In the 17th century was founded a settlement of Opaleń (historically also known as Opalin). One of the oldest known records of its name come from 1686. Its exact location has shifted throughout centuries, and by 19th century, it was placed in the southern portion of the current area of Radiowo.

The village of Gać, located within the central portion of the present area of Radiowo, was founded in the 18th century, in the form of a linear settlement centred on Arkuszowa Street. The oldest known written records of its existence date to 1789. The village was most likely a landed estate owned by the nearby village of Górce. It is evident in its names recorded at the time, including Gorczewska Gaca in 1793, and Gać Górcowska in 1794, both referencing Górce. Around 1818, Gać became property of the nearby settlement of Opaleń.

In 1827, Gać had a population of 40 people in 3 households, and in 1921, it had a population of 356 people.

Between 1922 and 1923, several base transceiver station towers of the broadcast station of the Transatlantic Radiotelegraph Exchange were built to the south of Gać. During the Second World War, on 16 January 1945, they were destroyed by retreating German forces.

On 20 October 1933, there was formed the gromada (village assembly) of Gać in the gmina (municipality) of Młociny.

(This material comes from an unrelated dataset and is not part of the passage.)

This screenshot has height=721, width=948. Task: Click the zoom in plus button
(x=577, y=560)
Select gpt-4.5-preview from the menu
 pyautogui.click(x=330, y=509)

It included villages of Gać and Gać-Floriany, and a settlement of Opaleń.

In March 1938, Gać was renamed to Radiowo.

On 15 March 1951, Radiowo and the surrounding area were incorporated into the nearby city of Warsaw.

In 1997, the city district of Bielany was divided into several areas of the City Information System, with Radiowo becoming one of the.

== Location and administrative boundaries ==
Radiowo is a neighbourhood, and an area of the City Information System, located in the city of Warsaw, Poland, within the south-western portion of the district of Bielany. To the north its border is determined by Loteryjki Street, Wólczyńska Street, and Rokokowa Street; the east, by Nocznickiego Street, and it the line to the south to Esej Street, and around the area of the Fort II; to the south, by Kampinoska Street, and Księżycowa Street; and to the west, by Estrady Street.

It borders Huta, Placówka, Wólka Węglowa to the north, Chomiczówka, and Wawrzyszew to the east, Lotnisko to the south, and the municipality of Izabelin. Its southern boundary forms the border of the district of Bielany, bordering Bemowo, and its western boundary forms the border of the city of Warsaw, bordering the Warsaw West County.